Rebellion of Llewellyn and David of Wales.
Though he had felt the weight of Edward's hand, the Prince of Wales was unwise enough to provoke his suzerain the second time. Finding that there was much discontent in the ceded districts of Wales, because the king was systematically substituting English laws and customs for the old Celtic usages, Llewellyn resolved to make a sudden attempt to free them and to throw off his allegiance. His brother David joined in the plot, though he had always been protected by Edward, and owed all that he possessed to English aid. On Palm Sunday, 1282, the two brothers secretly took arms without any declaration of war. David surprised Hawarden Castle, captured the chief justice of Wales, and slew the garrison, while Llewellyn swept the whole coast-land as far as the gates of Chester with fire and sword.
This treacherous and unprovoked rebellion deeply angered the king; he swore that he would make an end of the troublesome principality, and raised an army and a fleet greater than any that had ever been sent against the Welsh. After some slight engagements, the English once more drove Llewellyn and his host into the crags of Snowdon. Convinced of his folly, the prince sent to ask for peace; but Edward would not again grant the easy terms that he had given in 1277. Llewellyn should become an English earl, he said, and be granted lands worth £1000 a year; but the independent principality of North Wales had been tried and found wanting—it should be abolished and annexed to England.
Death of Llewellyn.—Execution of David.
Llewellyn, though in the sorest straits, refused these terms. By a dangerous night march he slipped through the English lines with a few chosen followers, and hastened into mid-Wales, to stir up rebellion in Brecknock. But near Builth he fell in with a small party of English, and was slain in the skirmish which followed by an esquire named Adam of Frankton, who knew not with whom he was fighting. David, his brother, now proclaimed himself Prince of Wales, and held out in Snowdon for some months longer. But he was ultimately betrayed to the king by his own starving followers. He was taken over the border to be tried before the English Parliament, which met at Acton Burnell, just outside the walls of Shrewsbury. There was far more dislike felt for him than for his brother. Llewellyn had always been an open enemy, but David had long served at the English court, and had been granted his barony by Edward's special favour. Hence it came that the Parliament passed the death-sentence for treason on the last Prince of Wales, and he was executed at Shrewsbury, with all the horrid details of hanging, drawing, and quartering, which were the traitor's lot in those days. The harshness of his punishment almost makes us forget the provocation that he had given the king; mercy for traitors was not characteristic of Edward's temper (1283).
Settlement of Wales.

- [SET TASKS]
**a)** Answer these from the Welsh rebellion text:
(i) On what day and in what year did the two brothers take arms?
(ii) What yearly value of lands did Edward offer Llewellyn?
(iii) Who killed Llewellyn near Builth?
**b)** Rewrite the stretch from "This treacherous and" through "Llewellyn.—Execution of David." in the Welsh rebellion text, swapping "fleet" for "navy".
The data after this point comes from a separate source, unrelated to the Welsh rebellion text.

- [DATASET EXCERPT]

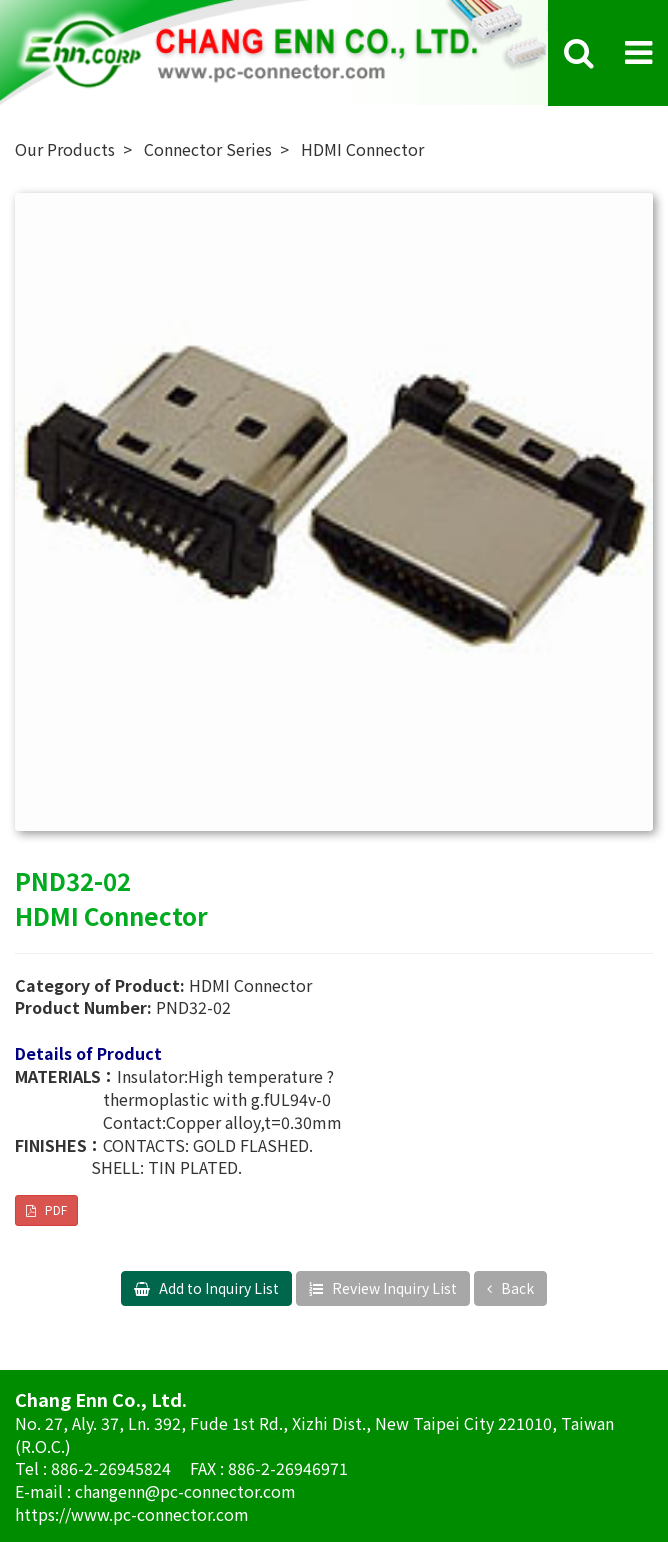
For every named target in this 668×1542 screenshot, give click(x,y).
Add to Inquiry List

- [TASK RESPONSES]
**a)**
(i) Palm Sunday, 1282
(ii) £1000 a year
(iii) An esquire named Adam of Frankton

**b)**
This treacherous and unprovoked rebellion deeply angered the king; he swore that he would make an end of the troublesome principality, and raised an army and a navy greater than any that had ever been sent against the Welsh. After some slight engagements, the English once more drove Llewellyn and his host into the crags of Snowdon. Convinced of his folly, the prince sent to ask for peace; but Edward would not again grant the easy terms that he had given in 1277. Llewellyn should become an English earl, he said, and be granted lands worth £1000 a year; but the independent principality of North Wales had been tried and found wanting—it should be abolished and annexed to England.
Death of Llewellyn.—Execution of David.